**Your instructions**
Format the part that opens with the line containing "Cornelis Oost (125, 1708)" and closes with the last line of the records as a two-column CSV with the headers text and location. Give one row per line, with each value in its own quoted field and any line breaks replaced by spaces.
* Start Data for processing *
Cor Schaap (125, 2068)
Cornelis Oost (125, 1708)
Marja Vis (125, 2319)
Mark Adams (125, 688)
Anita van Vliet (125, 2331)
* End Data for processing *
**The result**
text,location
"Cornelis Oost","(125, 1708)"
"Marja Vis","(125, 2319)"
"Mark Adams","(125, 688)"
"Anita van Vliet","(125, 2331)"